# borders and bastards - denied entry to the U.S



## lilylove (Feb 14, 2009)

Its 1933 and the old ship is thrusting from side to side. Waves are pounding over onto the deck and hundreds of us hang onto the mast just to stop from sliding. It’s taken months to get here. We’re heading towards dreams and finally laying out the plans so long in the making.

Rocking into the setting horizon, we tell eachother stories of plenty, of days in youth. Tales past down to us, whispered in the darkness, painting pictures of light and laughter. When we arrive ashore the hours are long and hard, but we’re told, we’re sure we were told, it will get easier.

In the hot southern sun we bend our backs for cotton, sweat beading on our foreheads. In the distance the old steel machine whistles past and it’s not long before she takes us along with her. Piled in a boxcar, bodies shaking once more, we’re sped through the wheat fields in hope of a better life.

—

In my imagination it cant have been easy to be a hobo. A real genuine hobo, old school, sailing from one land to another, the troubled Atlantic spanning the distance between. Now though, 70 years on, they havn’t made it any easier. An authentic traveler, a wandering vagabond, has no place in systems.

My principals didn’t allow room for choice.
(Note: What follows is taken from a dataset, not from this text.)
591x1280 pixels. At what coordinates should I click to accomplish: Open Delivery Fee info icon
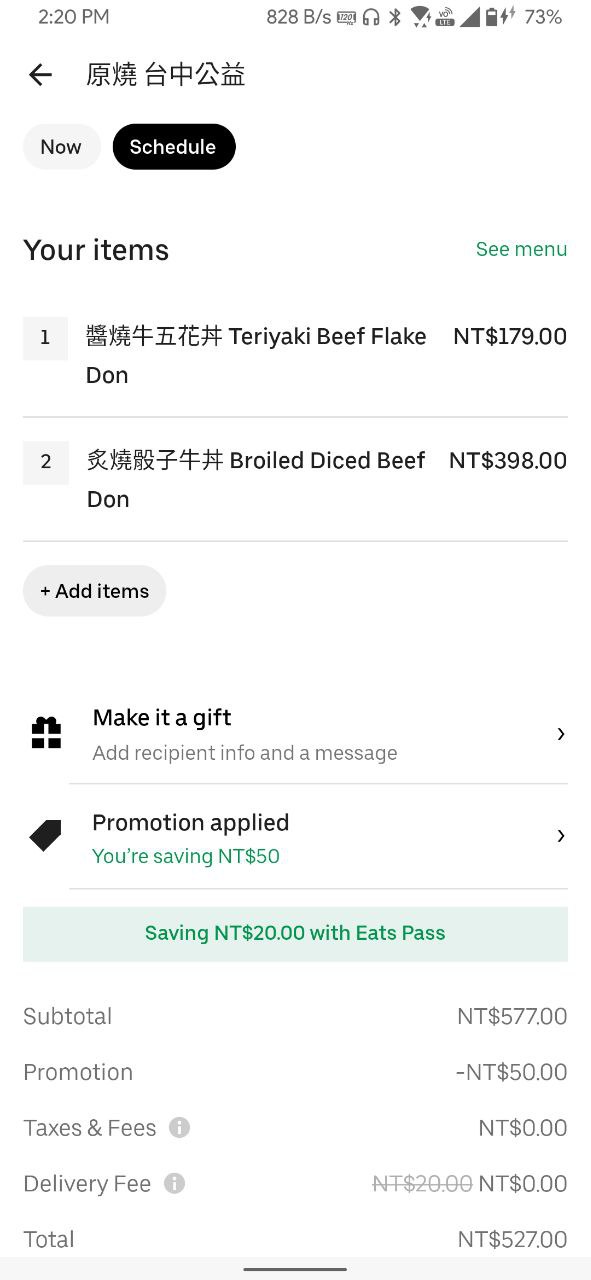(174, 1184)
Flying halfway into yesterday, chemtrails polluting behind, was not an option. I’ve flown too many miles and we’ve screwed up too many times for there to be any room for movement.

Finding a crew proved easy enough, by March I would be setting sail and blowin’ in the wind. Fantasies coming to fruition, it would all be that easy, once I filled that little book known by nomads worldwide. A little shiny slip of paper and I’d be on my way.
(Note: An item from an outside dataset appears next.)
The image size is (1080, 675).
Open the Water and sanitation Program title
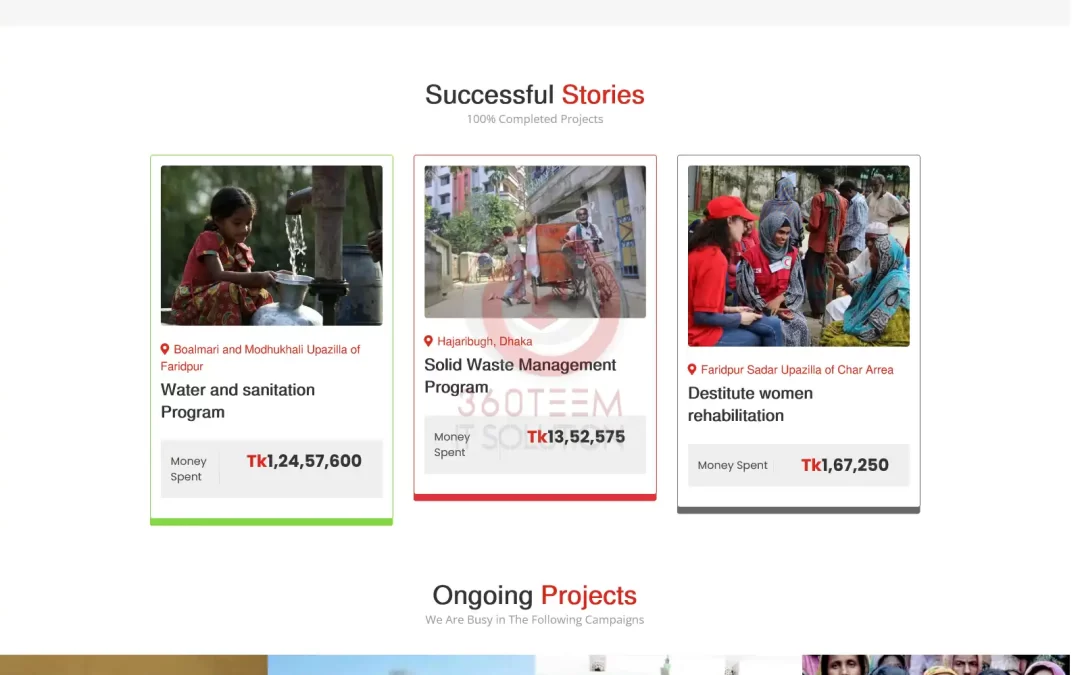click(238, 401)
250 Euro’s later (a fair fortune for any generation of hobo), several weeks and a heartbreak or two finds me no closer to that salty coastline. Different men in suits have assured me my dreams are futile, there are hobo’s enough in those pastures.

“But see here, said I, I am as rich a bum as ever there was. Feel the weight of these sliced trees, my named scrawled in all.”

Dollars or not, that golden ticket is designed for people with careers, responsibilities, children, they tell me. For summer vacationers taking leave from work, their busy busy work, snapping a few clichéd shots, burning fuel all the way back home. There’s just no place for “people like you” he said.

Dreamers, Lovers, Sailors and Trainwrecks, steer clear, you’re not welcome here.

And I could see the beauty in his eyes, the humanity in his complexion, when his 9 to 5 tempts him to say “you’re just going to have to settle down somewhere”. Tears roll down my cheeks onto the wad of documents as I stare at him. And I wonder, how many visa’s has he been granted time and time again?


----------



## wokofshame (Feb 17, 2009)

that's well written.
and yeah, Fuck CBP, Fuck ICE, fuck em all. Let em waste the german's tax dollars.


----------